Face Off: Sunblock vs Sunscreen

Face Off: Sunblock vs Sunscreen

Face Off: Sunblock vs Sunscreen

 

Dermatologists pretty much all agree that one of the primary causes of skin aging comes from sun exposure. 


Even if you don’t regularly get sunburned, being out in the sun for long periods of time can increase your chances of getting premature wrinkles, sunspots, and loss of skin elasticity. 


For this reason, it’s super important to protect your skin from the sun’s harsh UV rays.


With the variety of misconceptions around sun protection, it might be hard to choose how exactly you should protect your skin. This guide will give you everything you need to know to help you choose between sunblock and sunscreen. 


But before diving in,  let’s talk about why any kind of sun protection is so important.

 

How Does the Sun Damage Your Skin?

The sun mainly gives off ultraviolet (UV) radiation, made up of four different types of rays that can lead to skin damage. When UV rays penetrate the skin, they weaken the bonds between cells on the skin’s surface. This also weakens the skin’s integrity, which can cause wrinkles, hyperpigmentation, and even broken capillaries. 


But the effects go beyond our appearance. Because the top layer of the skin protects your body from the elements and locks in moisture, sun damage can weaken these functions, as well. 


You may have heard that the sun’s rays are made up of mainly two types: UVA and UVB. These rays are both different in length and the way they affect your skin.


UVB rays have a shorter wavelength. These can penetrate the top layers of the skin and lead to sunburn. Therefore, they are mostly present in hotter climates and at higher altitudes. 


On the other hand, UVA rays penetrate deep into the skin’s layers, which breaks down collagen in the bottom layers of the skin. Because collagen is an essential structural protein, this type of damage can make your skin lose its firmness and elasticity. UVA rays are present all year and can even penetrate through clouds. 


Everyone is susceptible to the damaging effects of the sun’s rays. However, how much damage your skin can handle depends on your skin type. Light skin types, which are most susceptible to sunburn, produce less skin pigment to filter UV rays. For this reason, they are more susceptible to sun damage. 
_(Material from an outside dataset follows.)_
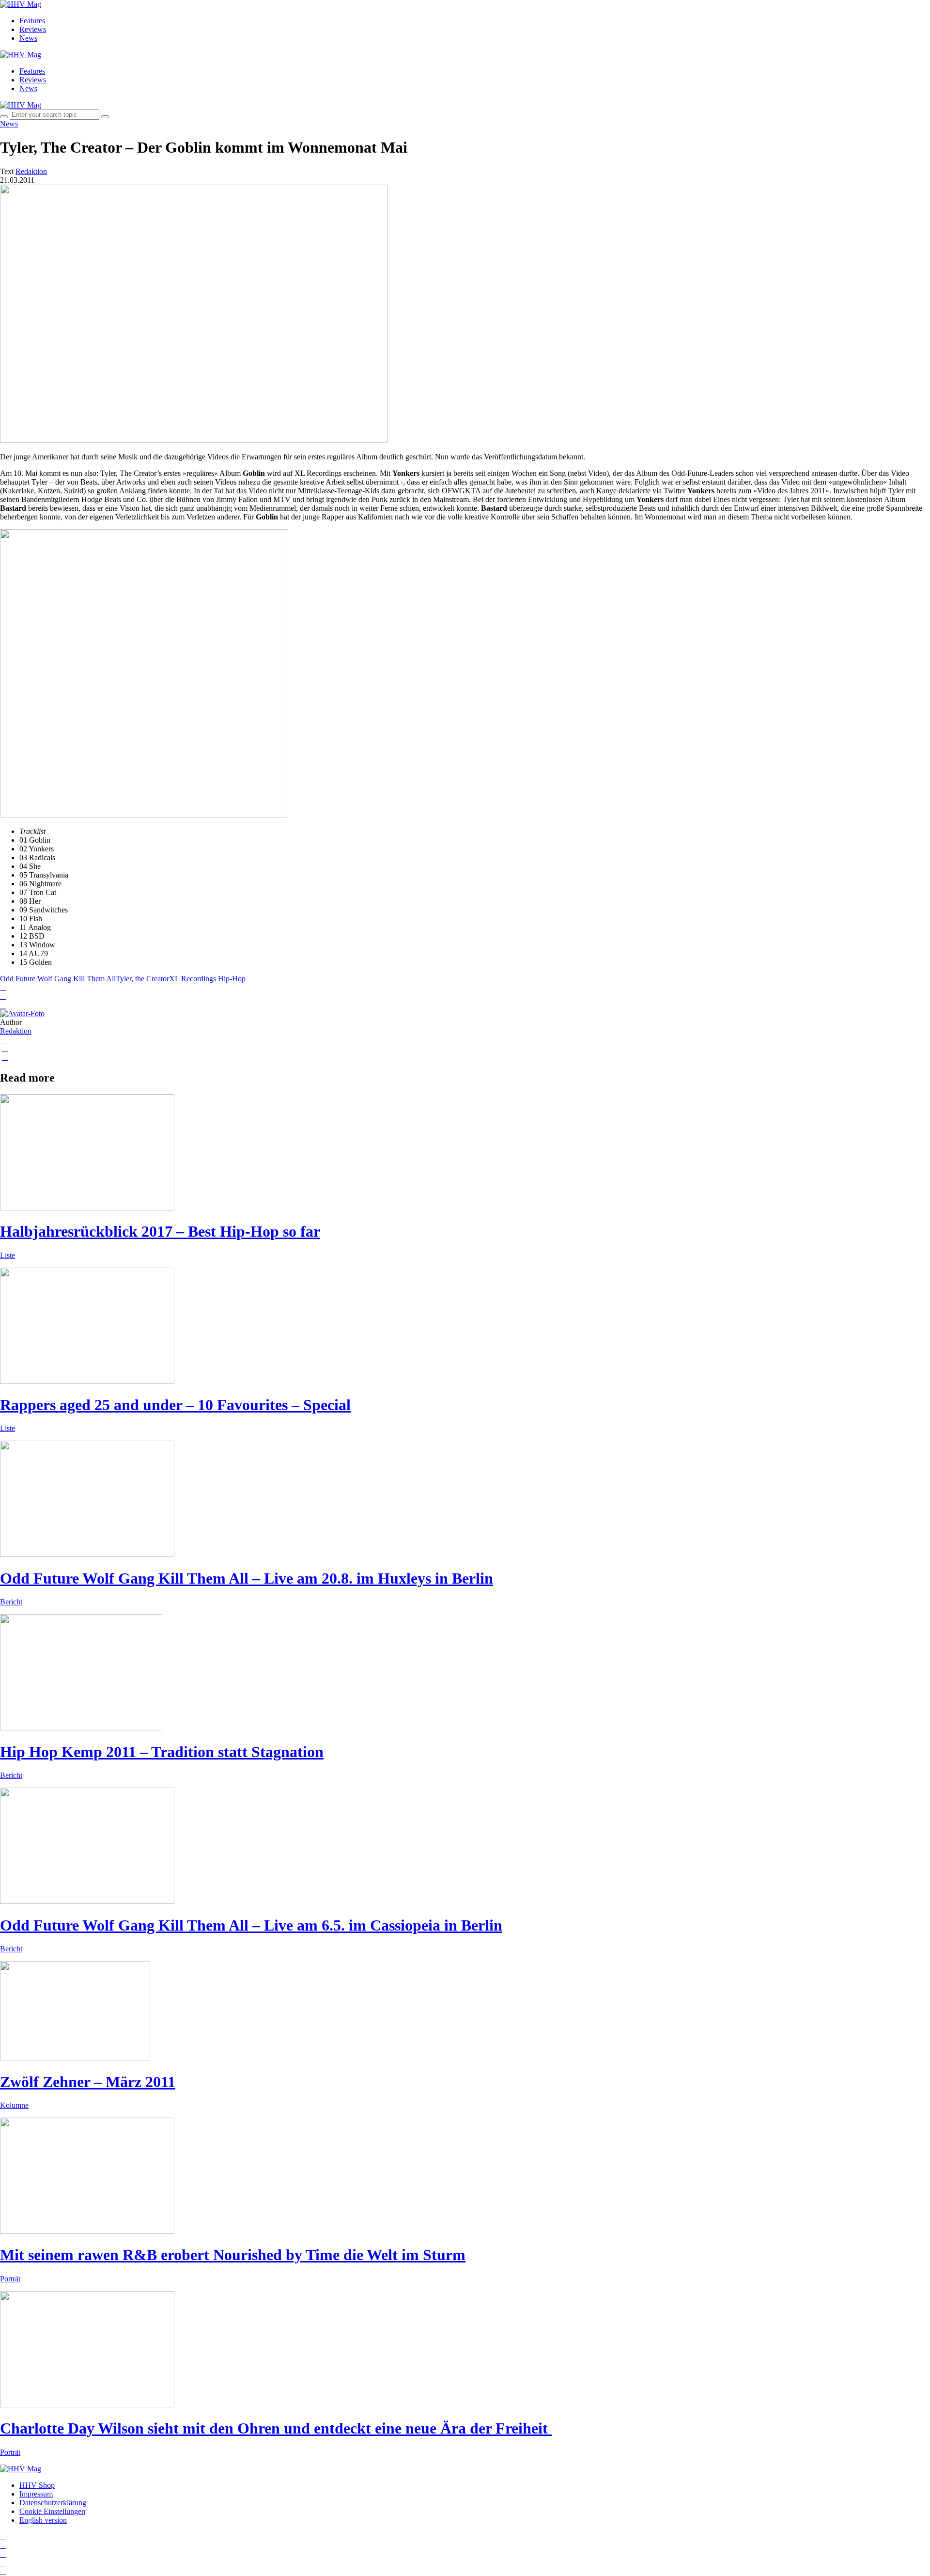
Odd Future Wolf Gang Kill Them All (58, 978)
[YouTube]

However, just because darker skin tones are less likely to burn doesn’t mean they won’t experience sun damage as well. In fact, everyone experiences adverse effects from UV rays. That’s why it’s so important to wear sun protection at all times. 


With that said, there are two main types of topical sun protection available to you: chemical and physical, respectively known as sunscreen and sunblock. 

Sunscreen vs. Sunblock

Understanding the differences between the two is essential. Let’s find out how both sunblock and sunscreen works, how they can be applied, and who they’re the best fit for. 

 

Sunscreen

Mode of Action: When you apply sunscreen to your face or body, you set off a chemical reaction once you step out into the sun. Sunscreen works by partially absorbing UV rays and breaking them down. Once the UV rays are broken down, they are converted into heat and released from the body. 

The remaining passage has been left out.